Profiling Node.js

It’s incredibly easy to visualize where your Node program spends its time using DTrace and node-stackvis (a Node port of Brendan Gregg’s FlameGraph tool):

  1. Run your Node.js program as usual.
  2. In another terminal, run:
    $ dtrace -n 'profile-97/execname == "node" && arg1/{
        @[jstack(100, 8000)] = count(); } tick-60s { exit(0); }' > stacks.out

    This will sample about 100 times per second for 60 seconds and emit results to stacks.out. Note that this will sample all running programs called “node”. If you want a specific process, replace execname == "node" with pid == 12345 (the process id).

  3. Use the “stackvis” tool to transform this directly into a flame graph. First, install it:
    $ npm install -g stackvis

    then use stackvis to convert the DTrace output to a flamegraph:

    $ stackvis dtrace flamegraph-svg < stacks.out > stacks.svg
  4. Open stacks.svg in your favorite browser.
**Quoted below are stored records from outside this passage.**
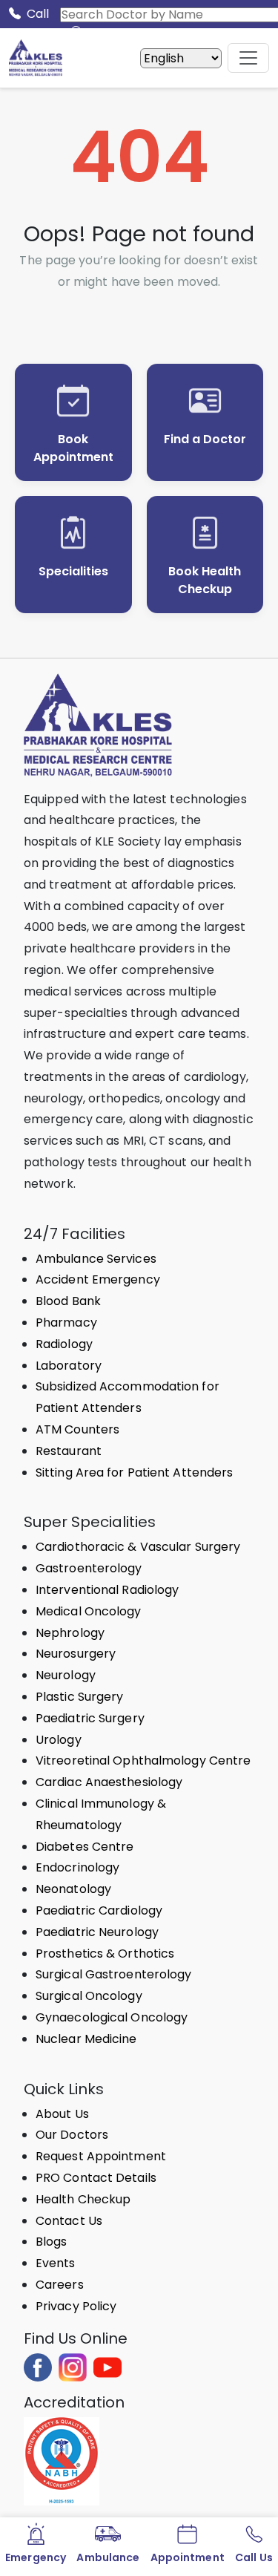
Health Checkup (83, 2199)
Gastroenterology (89, 1568)
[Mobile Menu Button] (248, 58)
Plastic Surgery (80, 1696)
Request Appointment (101, 2156)
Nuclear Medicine (86, 2038)
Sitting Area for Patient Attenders (134, 1472)
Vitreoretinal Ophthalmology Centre (143, 1760)
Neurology (66, 1675)
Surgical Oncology (89, 1995)
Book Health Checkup (204, 580)
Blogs (51, 2241)
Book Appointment (73, 448)
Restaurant (69, 1450)
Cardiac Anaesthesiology (109, 1782)
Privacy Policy (76, 2306)
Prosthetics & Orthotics (105, 1953)
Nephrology (70, 1632)
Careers (60, 2284)
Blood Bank (68, 1301)
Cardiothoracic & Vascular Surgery (138, 1546)
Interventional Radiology (107, 1589)
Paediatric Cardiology (99, 1910)
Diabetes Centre (85, 1846)
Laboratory (69, 1365)
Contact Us (69, 2220)
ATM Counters (77, 1429)
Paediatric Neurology (97, 1932)
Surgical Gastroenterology (114, 1974)
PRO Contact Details (96, 2177)
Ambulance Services (96, 1258)
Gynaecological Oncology (112, 2017)
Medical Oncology (89, 1611)
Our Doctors (72, 2134)
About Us (62, 2113)
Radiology (64, 1344)
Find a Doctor (205, 439)
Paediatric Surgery (90, 1718)
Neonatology (73, 1888)
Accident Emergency (98, 1279)
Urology (59, 1739)
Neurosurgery (76, 1653)
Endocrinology (77, 1867)
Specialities (73, 571)
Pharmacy (66, 1322)
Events (56, 2263)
You’ll be looking at something like this:

This is a visualization of all of the profiled call stacks. This example is from the “hello world” HTTP server on the Node.js home page under load. Start at the bottom, where you have “main”, which is present in most Node stacks because Node spends most on-CPU time in the main thread. Above each row, you have the functions called by the frame beneath it. As you move up, you’ll see actual JavaScript function names. The boxes in each row are not in chronological order, but their width indicates how much time was spent there. When you hover over each box, you can see exactly what percentage of time is spent in each function. This lets you see at a glance where your program spends its time.

That’s the summary. There are a few prerequisites:

  • You must gather data on a system that supports DTrace with the Node.js ustack helper. For now, this pretty much means illumos-based systems like SmartOS, including the Joyent Cloud. MacOS users: OS X supports DTrace, but not ustack helpers. The way to get this changed is to contact your Apple developer liason (if you’re lucky enough to have one) or file a bug report at bugreport.apple.com. I’d suggest referencing existing bugs 5273057 and 11206497. More bugs filed (even if closed as dups) show more interest and make it more likely Apple will choose to fix this.
  • You must be on 32-bit Node.js 0.6.7 or later, built --with-dtrace. The helper doesn’t work with 64-bit Node yet. On illumos (including SmartOS), development releases (the 0.7.x train) include DTrace support by default.

There are a few other notes:

  • You can absolutely profile apps in production, not just development, since compiling with DTrace support has very minimal overhead. You can start and stop profiling without restarting your program.
  • You may want to run the stacks.out output through c++filt to demangle C++ symbols. Be sure to use the c++filt that came with the compiler you used to build Node. For example:
    c++filt < stacks.out > demangled.out

    then you can use demangled.out to create the flamegraph.

  • If you want, you can filter stacks containing a particular function. The best way to do this is to first collapse the original DTrace output, then grep out what you want:
    $ stackvis dtrace collapsed < stacks.out | grep SomeFunction > collapsed.out
    $ stackvis collapsed flamegraph-svg < collapsed.out > stacks.svg
  • If you’ve used Brendan’s FlameGraph tools, you’ll notice the coloring is a little different in the above flamegraph. I ported his tools to Node first so I could incorporate it more easily into other Node programs, but I’ve also been playing with different coloring options. The current default uses hue to denote stack depth and saturation to indicate time spent. (These are also indicated by position and size.) Other ideas include coloring by module (so V8, JavaScript, libc, etc. show up as different colors.)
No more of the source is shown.